Police stand between anti-trans activist Chris Elston (L) and counterprotestors (R) as the
JOSEPH PREZIOSO/AFP via Getty

Fewer than one in four Americans think it’s okay to give puberty blockers to children who experience gender dysphoria, a new poll reveals.

A mere 22 percent of Americans surveyed believe it should be legal to provide children under 18 with puberty blockers or to perform gender reassignment surgery on them, according to a Scott Rasmussen National Survey conducted March 6-7.

The survey also found that only 10 percent of Americans think that biological males who identify as women should be allowed to compete in women’s athletic events.

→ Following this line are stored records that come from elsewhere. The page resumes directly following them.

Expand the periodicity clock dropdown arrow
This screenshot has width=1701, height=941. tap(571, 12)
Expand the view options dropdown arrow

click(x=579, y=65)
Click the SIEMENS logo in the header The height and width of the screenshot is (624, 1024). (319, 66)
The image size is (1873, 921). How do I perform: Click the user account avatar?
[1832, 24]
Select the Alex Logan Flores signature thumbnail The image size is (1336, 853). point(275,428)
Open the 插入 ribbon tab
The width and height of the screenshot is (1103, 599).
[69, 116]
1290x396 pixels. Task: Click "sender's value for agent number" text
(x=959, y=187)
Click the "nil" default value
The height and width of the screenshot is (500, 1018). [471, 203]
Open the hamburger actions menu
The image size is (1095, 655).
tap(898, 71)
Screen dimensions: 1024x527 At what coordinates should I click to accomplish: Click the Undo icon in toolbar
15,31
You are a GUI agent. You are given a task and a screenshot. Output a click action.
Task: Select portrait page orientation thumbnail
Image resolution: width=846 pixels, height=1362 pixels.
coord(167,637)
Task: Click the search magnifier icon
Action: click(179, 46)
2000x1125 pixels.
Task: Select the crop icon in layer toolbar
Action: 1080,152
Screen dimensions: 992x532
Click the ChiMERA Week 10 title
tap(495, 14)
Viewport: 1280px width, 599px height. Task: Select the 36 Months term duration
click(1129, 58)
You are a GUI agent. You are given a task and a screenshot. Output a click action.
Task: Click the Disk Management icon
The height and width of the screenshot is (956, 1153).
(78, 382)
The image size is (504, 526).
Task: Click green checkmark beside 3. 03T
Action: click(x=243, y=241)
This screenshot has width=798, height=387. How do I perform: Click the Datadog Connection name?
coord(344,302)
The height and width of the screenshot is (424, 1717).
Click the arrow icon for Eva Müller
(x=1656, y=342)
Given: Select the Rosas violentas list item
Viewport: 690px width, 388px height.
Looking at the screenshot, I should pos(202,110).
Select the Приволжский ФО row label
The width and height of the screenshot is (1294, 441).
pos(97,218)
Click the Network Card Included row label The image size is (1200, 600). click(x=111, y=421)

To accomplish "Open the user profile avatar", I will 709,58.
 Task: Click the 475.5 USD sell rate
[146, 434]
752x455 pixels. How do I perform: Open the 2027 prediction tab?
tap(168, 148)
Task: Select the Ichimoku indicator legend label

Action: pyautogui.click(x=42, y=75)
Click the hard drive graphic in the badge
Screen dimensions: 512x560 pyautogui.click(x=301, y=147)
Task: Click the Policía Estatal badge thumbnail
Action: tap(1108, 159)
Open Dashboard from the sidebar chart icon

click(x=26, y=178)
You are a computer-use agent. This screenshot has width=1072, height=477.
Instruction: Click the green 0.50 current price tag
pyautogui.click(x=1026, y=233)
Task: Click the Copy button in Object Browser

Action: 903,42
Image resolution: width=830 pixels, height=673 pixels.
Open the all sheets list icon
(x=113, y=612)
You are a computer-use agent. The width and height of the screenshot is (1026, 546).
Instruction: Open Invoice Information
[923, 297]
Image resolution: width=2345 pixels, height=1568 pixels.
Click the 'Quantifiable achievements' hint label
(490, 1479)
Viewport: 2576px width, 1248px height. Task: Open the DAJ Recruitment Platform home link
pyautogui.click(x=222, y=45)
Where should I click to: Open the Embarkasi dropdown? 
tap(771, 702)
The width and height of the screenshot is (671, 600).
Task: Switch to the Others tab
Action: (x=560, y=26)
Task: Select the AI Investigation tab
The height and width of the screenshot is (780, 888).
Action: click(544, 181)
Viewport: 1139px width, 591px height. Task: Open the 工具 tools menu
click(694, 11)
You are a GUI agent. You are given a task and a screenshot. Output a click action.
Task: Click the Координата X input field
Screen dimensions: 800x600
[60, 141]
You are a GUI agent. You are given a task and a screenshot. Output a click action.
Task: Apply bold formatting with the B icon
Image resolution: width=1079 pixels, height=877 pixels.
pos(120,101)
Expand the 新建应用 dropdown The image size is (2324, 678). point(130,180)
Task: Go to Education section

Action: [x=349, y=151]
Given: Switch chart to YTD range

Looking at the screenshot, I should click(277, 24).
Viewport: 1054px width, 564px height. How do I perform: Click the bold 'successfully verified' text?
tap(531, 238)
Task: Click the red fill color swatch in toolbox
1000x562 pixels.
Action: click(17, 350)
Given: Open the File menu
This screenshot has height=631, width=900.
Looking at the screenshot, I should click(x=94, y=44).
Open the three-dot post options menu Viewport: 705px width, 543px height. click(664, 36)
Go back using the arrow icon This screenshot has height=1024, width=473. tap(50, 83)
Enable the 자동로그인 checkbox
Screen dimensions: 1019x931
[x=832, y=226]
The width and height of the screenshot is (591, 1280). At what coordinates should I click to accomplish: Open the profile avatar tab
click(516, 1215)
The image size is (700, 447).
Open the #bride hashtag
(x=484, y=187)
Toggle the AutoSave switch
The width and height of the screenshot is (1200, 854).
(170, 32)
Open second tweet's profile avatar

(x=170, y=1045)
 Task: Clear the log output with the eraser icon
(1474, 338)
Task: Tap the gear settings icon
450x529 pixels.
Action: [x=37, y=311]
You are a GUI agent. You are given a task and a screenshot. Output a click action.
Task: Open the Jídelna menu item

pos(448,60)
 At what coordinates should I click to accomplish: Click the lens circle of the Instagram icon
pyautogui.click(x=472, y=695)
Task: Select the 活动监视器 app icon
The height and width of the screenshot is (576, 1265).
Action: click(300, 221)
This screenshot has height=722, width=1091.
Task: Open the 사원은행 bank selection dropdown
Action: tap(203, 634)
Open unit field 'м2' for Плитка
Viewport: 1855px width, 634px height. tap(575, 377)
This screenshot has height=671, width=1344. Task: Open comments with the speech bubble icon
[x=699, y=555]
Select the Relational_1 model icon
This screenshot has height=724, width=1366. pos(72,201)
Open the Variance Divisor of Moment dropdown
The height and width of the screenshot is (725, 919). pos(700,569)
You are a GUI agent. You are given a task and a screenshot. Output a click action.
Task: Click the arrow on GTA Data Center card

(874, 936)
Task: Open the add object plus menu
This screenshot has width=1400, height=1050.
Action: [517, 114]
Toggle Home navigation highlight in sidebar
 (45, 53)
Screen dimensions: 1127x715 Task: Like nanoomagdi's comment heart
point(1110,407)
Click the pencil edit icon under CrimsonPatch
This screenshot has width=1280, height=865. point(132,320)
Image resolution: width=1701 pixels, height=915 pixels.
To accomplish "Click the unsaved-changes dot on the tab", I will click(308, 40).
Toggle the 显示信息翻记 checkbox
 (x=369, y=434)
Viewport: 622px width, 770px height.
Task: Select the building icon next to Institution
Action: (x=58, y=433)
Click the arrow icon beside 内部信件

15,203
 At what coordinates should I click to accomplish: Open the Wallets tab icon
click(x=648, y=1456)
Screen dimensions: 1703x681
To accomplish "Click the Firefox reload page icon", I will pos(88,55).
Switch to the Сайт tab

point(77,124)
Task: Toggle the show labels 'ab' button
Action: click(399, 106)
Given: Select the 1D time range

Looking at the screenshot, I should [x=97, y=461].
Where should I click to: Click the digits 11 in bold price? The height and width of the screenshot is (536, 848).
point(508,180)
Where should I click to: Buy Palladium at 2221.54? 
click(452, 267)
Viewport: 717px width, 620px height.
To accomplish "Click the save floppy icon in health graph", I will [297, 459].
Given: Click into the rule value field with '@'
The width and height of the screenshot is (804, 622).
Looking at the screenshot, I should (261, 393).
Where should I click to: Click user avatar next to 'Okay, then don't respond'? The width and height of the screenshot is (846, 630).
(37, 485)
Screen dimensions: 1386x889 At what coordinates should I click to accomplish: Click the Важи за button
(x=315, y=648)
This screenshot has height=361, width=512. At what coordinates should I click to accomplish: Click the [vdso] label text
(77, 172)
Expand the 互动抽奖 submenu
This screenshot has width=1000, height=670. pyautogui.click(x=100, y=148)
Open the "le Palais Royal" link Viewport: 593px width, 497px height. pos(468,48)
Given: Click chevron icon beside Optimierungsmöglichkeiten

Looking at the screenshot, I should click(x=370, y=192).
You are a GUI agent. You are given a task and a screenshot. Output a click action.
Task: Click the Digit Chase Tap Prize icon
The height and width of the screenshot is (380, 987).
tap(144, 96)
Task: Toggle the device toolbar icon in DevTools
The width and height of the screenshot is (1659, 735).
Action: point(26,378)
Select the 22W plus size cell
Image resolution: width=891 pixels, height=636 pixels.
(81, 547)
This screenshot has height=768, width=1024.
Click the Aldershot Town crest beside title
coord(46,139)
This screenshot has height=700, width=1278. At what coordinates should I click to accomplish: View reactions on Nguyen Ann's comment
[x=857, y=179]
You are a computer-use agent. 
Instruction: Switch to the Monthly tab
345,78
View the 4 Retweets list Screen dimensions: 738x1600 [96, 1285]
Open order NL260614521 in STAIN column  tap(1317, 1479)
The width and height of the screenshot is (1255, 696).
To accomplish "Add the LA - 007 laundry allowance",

The results of the U.S. poll emerged just as England’s National Health Service (NHS) issued a landmark decision banning puberty blockers for children who identify as transgender, citing insufficient evidence of the procedure’s effectiveness.

“We have concluded that there is not enough evidence to support the safety or clinical effectiveness of puberty-suppressing hormones to make the treatment routinely available at this time,” said a spokesperson for NHS England.

“Children, young people, and their families are strongly discouraged from getting puberty blockers or gender-affirming hormones from unregulated sources or online providers that are not regulated by U.K. regulatory bodies,” states the NHS website.

Catholic League president Bill Donohue praised the shift in public opinion and policy, while suggesting it is not happening fast enough.

There will come a day when the public will look back at this period in Western history and declare it to be “an era when child abuse was celebrated by the medical profession, as well as by elites in all walks of life,” Donohue said.

Protecting children from activists, philanthropists, educators, journalists, social media influencers, therapists and doctors who prey on them for ideological or financial profit is “the most critical civil rights issue of our day,” Donohue declared.

The issue has become so confused in the United States that Ketanji Brown Jackson, the first black woman on the Supreme Court, publicly stated that she is unable to define what a “woman” is.